For many people, the path is not linear. There may be pauses for flares, medication changes, surgeries, fertility testing, or pregnancy loss recovery. Needing more time or medical assistance does not mean failure. It means your body and your clinicians are working with a more complex set of variables, and you deserve care that recognizes both the science and the emotional weight of that reality.
When to seek urgent or specialist care
- Seek urgent medical care for chest pain, shortness of breath, one-sided leg swelling, neurological symptoms, or signs of thrombosis.
- Contact your clinician promptly after a positive pregnancy test if you have lupus, antiphospholipid antibodies, kidney disease, diabetes, thyroid disease, or take immunosuppressive medication.
- Do not stop or change autoimmune medications while trying to conceive without professional guidance.
- Ask for earlier fertility evaluation if you are 35 or older, have irregular periods, known low ovarian reserve, prior pelvic surgery, recurrent miscarriage, or planned gonadotoxic treatment.
- Seek specialist review before assisted reproduction if you have antiphospholipid syndrome, prior blood clots, active systemic disease, or significant kidney, heart, or lung involvement.
Tools & Assistance
- Preconception consultation with a rheumatologist, endocrinologist, gastroenterologist, neurologist, or other disease-specific specialist
- Reproductive endocrinology and infertility evaluation for ovulation, ovarian reserve, tubal factors, uterine anatomy, and semen analysis
- Maternal-fetal medicine consultation for high-risk pregnancy planning
- Medication safety review before conception, including biologics, immunosuppressants, anticoagulants, steroids, and thyroid medication
- Fertility preservation counseling before chemotherapy or other potentially gonadotoxic treatment
FAQ
Do autoimmune diseases always cause infertility?
No.
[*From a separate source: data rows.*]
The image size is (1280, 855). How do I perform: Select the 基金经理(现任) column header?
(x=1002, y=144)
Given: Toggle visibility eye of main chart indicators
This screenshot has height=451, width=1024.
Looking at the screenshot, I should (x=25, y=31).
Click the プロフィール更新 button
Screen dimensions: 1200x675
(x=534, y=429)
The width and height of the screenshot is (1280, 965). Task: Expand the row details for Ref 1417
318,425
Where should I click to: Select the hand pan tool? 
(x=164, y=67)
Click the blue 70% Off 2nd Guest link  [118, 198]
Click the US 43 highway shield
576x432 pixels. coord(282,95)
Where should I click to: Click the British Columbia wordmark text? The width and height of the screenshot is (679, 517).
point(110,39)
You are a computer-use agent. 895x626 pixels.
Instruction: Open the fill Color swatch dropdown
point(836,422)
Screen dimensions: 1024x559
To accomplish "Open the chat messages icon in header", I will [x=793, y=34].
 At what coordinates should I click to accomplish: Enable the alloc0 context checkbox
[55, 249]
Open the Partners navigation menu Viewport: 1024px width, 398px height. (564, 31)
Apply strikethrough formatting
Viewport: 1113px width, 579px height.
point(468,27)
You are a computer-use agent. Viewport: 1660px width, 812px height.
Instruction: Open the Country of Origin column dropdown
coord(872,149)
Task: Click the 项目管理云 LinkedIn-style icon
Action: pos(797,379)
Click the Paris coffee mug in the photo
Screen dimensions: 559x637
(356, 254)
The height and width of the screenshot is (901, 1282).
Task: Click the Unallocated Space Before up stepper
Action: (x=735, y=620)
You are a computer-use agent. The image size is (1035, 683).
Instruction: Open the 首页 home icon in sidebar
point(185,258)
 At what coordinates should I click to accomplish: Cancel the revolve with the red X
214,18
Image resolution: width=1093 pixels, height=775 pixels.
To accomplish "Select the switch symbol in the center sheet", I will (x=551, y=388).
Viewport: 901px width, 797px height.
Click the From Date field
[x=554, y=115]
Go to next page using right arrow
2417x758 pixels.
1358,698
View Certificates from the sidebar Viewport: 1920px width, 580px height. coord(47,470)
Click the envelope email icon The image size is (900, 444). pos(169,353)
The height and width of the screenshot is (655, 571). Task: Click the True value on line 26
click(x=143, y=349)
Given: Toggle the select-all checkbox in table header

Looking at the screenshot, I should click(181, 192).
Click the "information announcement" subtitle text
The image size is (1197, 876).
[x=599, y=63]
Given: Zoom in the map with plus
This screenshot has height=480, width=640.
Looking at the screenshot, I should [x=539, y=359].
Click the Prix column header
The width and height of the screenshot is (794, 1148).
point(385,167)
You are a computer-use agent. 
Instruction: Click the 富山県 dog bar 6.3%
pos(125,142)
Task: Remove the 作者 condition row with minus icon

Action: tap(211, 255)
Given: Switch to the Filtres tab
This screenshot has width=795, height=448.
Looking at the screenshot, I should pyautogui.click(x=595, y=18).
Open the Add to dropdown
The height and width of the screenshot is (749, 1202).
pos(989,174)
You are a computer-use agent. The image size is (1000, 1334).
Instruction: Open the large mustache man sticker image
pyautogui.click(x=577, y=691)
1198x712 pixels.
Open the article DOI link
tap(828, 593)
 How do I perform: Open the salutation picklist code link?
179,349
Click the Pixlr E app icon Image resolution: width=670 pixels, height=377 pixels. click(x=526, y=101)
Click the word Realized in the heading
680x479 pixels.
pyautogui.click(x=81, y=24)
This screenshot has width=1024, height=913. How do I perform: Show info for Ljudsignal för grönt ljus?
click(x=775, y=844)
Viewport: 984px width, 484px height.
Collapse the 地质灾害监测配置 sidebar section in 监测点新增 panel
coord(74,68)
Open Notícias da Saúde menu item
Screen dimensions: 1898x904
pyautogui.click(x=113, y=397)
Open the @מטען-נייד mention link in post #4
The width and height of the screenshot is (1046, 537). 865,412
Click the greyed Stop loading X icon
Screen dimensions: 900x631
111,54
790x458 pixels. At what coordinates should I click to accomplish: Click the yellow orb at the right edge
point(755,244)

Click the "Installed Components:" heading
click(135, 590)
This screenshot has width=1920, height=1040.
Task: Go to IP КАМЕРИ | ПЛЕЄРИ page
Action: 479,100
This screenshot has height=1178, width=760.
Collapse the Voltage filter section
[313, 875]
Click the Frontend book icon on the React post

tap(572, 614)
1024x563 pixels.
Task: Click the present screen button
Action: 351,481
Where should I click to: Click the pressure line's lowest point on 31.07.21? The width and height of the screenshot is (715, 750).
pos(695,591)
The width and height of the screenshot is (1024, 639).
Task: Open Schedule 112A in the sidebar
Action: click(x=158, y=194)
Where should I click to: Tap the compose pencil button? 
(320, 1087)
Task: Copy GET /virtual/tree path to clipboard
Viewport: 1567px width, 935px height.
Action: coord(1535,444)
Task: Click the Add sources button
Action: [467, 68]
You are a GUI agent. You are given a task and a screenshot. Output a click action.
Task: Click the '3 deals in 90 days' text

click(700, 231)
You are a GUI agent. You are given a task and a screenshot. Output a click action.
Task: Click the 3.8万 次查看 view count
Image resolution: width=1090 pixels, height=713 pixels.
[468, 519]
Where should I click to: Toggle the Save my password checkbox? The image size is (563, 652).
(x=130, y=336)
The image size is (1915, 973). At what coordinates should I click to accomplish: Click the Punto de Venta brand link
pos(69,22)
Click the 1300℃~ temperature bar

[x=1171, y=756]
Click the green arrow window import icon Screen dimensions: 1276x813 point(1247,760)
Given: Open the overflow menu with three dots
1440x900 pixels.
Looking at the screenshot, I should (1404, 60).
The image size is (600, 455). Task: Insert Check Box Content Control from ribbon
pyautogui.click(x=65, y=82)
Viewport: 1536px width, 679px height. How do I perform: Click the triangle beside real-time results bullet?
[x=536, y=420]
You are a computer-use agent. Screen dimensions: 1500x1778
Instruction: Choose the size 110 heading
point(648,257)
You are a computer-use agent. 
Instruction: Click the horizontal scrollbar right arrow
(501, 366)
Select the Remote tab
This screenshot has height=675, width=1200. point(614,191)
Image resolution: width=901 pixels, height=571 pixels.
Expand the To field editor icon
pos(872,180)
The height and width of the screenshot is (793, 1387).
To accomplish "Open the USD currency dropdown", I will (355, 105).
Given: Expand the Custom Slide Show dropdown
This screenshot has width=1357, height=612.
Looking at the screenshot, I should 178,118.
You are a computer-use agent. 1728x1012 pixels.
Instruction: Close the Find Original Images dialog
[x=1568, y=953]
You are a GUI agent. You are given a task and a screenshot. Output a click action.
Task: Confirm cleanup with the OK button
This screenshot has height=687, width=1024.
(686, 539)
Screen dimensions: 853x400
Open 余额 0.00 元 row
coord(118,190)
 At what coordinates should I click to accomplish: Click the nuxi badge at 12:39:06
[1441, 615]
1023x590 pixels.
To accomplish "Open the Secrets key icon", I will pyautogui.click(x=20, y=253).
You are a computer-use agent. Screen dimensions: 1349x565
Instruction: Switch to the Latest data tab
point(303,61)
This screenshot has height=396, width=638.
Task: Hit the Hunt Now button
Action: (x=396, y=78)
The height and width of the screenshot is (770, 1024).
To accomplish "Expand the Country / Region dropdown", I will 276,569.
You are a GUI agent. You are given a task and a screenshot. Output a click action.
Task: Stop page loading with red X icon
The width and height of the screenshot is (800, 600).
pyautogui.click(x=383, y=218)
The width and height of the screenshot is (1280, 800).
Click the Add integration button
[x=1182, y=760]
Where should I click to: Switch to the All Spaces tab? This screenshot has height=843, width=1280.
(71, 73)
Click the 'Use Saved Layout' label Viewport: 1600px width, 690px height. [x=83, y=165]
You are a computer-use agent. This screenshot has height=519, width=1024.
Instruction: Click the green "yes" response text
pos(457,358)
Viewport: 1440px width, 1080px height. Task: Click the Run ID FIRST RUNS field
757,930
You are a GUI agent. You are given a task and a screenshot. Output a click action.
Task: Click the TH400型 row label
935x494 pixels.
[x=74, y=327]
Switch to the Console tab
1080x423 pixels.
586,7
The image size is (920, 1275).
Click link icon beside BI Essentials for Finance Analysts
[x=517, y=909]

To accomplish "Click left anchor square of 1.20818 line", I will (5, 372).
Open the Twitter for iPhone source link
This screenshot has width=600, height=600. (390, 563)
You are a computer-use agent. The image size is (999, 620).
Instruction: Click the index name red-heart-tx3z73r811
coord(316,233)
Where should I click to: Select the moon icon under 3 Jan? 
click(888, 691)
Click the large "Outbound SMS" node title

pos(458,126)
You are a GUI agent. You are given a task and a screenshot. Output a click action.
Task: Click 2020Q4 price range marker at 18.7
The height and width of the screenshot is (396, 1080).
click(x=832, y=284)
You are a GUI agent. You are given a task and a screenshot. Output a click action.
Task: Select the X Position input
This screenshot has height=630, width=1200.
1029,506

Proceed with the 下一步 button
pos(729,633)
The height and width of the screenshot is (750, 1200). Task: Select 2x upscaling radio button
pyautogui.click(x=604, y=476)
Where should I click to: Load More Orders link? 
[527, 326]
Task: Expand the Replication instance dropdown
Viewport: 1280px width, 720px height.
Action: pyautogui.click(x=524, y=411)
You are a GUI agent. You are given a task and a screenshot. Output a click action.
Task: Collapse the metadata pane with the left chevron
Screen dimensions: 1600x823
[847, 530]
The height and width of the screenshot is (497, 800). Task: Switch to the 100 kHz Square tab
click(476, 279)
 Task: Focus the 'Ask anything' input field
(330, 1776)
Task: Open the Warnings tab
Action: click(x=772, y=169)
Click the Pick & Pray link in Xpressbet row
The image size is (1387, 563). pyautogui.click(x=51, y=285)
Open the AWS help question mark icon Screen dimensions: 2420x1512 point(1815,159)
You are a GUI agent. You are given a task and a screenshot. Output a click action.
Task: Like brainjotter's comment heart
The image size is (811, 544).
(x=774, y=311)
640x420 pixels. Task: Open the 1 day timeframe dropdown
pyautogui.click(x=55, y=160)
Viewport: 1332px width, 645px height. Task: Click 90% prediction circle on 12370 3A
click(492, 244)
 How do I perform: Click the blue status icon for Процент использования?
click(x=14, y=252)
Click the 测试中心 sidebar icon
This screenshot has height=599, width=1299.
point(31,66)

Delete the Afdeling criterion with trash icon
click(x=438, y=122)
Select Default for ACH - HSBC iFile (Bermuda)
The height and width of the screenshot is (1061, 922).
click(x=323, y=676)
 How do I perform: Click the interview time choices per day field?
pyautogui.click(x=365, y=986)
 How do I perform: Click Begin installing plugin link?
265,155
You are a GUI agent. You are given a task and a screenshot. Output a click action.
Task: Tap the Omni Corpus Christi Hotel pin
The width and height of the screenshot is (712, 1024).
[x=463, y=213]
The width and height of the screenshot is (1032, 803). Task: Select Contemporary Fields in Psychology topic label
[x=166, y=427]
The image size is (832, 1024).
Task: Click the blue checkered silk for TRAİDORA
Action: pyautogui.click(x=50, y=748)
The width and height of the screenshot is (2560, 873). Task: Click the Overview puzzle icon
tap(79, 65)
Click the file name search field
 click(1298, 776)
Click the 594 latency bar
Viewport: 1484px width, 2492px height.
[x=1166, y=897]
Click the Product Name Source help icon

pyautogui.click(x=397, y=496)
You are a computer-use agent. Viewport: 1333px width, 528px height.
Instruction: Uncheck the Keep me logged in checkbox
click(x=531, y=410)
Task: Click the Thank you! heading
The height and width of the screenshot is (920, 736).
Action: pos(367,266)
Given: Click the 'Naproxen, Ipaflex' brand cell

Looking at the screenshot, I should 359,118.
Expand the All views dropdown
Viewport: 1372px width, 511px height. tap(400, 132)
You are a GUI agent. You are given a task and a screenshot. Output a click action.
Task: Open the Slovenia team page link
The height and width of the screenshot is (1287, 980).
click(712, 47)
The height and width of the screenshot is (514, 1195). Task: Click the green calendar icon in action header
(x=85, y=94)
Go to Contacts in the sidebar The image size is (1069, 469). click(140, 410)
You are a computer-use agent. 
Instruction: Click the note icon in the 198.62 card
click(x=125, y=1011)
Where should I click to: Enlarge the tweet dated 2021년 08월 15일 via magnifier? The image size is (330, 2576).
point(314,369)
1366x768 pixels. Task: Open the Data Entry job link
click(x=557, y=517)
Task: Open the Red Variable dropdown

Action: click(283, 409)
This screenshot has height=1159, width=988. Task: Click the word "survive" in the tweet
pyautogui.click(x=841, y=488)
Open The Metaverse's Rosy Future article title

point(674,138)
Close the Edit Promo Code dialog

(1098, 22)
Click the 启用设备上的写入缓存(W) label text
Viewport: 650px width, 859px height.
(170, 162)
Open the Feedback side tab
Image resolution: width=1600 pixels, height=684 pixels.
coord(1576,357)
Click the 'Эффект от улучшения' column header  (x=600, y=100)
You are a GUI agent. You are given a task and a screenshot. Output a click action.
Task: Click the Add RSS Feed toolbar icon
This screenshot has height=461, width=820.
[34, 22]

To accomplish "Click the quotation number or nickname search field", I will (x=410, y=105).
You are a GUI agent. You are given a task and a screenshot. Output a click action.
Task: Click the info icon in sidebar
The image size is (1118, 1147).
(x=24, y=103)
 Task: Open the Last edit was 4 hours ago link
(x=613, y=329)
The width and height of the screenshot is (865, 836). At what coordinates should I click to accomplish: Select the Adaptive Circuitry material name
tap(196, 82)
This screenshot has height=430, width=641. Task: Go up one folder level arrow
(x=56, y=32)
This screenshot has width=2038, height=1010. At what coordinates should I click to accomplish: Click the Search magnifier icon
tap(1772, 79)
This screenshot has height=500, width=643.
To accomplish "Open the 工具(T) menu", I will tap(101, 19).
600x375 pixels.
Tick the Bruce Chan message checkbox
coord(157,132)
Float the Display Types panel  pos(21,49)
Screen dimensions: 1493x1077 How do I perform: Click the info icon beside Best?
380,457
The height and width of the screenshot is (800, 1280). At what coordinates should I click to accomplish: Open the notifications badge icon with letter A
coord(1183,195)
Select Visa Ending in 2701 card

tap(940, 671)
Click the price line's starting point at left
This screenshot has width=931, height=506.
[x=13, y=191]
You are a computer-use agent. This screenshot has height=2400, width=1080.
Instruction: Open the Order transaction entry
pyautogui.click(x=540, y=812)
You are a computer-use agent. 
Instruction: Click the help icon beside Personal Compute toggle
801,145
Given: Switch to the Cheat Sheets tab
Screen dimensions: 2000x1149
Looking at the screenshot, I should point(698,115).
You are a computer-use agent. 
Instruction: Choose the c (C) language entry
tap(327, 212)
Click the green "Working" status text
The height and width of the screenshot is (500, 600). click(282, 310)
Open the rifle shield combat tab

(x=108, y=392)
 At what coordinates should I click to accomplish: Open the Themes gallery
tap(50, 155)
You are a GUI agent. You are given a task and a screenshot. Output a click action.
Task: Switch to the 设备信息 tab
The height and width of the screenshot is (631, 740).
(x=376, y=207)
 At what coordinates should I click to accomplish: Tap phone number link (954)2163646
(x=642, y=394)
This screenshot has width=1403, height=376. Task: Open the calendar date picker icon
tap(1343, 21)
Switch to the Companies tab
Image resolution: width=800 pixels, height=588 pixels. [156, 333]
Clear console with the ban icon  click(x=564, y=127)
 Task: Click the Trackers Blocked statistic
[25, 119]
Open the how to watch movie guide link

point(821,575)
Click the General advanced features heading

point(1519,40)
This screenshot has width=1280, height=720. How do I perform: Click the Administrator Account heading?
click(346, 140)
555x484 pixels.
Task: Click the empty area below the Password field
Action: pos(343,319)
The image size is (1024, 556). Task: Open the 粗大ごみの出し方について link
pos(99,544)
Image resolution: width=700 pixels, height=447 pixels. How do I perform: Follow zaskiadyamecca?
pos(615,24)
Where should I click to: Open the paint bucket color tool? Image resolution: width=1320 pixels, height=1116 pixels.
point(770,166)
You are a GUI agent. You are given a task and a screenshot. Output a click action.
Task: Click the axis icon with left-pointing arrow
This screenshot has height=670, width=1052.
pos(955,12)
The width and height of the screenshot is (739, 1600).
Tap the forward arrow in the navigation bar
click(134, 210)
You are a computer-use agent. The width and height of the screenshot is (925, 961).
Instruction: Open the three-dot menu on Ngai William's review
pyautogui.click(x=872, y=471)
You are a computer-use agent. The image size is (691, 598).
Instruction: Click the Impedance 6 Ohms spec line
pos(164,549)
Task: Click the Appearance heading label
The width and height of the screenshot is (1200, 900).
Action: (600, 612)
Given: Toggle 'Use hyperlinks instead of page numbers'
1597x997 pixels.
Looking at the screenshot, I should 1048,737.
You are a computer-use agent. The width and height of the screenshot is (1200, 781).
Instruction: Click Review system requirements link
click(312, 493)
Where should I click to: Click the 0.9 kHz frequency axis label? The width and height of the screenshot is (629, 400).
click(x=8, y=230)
Many people with autoimmune diseases conceive naturally and have healthy pregnancies. Risk depends on the specific condition, disease activity, organ involvement, age, medications, and whether issues such as antiphospholipid antibodies or thyroid dysfunction are present.
Is it better to stop autoimmune medication before trying to conceive?
Not necessarily. Some medications should be avoided, but others are used because they keep disease controlled and may make conception and pregnancy safer. Medication changes should be planned with your healthcare team.
Can autoimmune disease cause miscarriage?
Some autoimmune conditions, particularly antiphospholipid syndrome and active systemic lupus erythematosus, can increase the risk of pregnancy loss. Thyroid dysfunction and other immune factors may also be relevant. Recurrent miscarriage deserves structured medical evaluation.
Should both partners be evaluated?
Yes, when pregnancy is not occurring as expected. Male fertility can be affected by inflammation, fever, endocrine problems, medications, or sperm-specific issues, and semen analysis is often part of an efficient evaluation.
Can IVF be used in people with autoimmune disease?
Often, yes, but it should be individualized. Ovarian stimulation, clotting risk, disease activity, and medication compatibility may require coordination between fertility specialists and autoimmune disease specialists.
Sources
- PubMed / National Library of Medicine — Infertility in women with systemic autoimmune diseases
- PubMed / National Library of Medicine — The autoimmune bases of infertility and pregnancy loss
- Office on Women's Health, U.S. Department of Health and Human Services — Autoimmune diseases
Disclaimer
This article is for informational purposes only and does not replace medical advice, diagnosis, or treatment. If you have an autoimmune disease and are trying to conceive, consult qualified healthcare professionals for individualized care.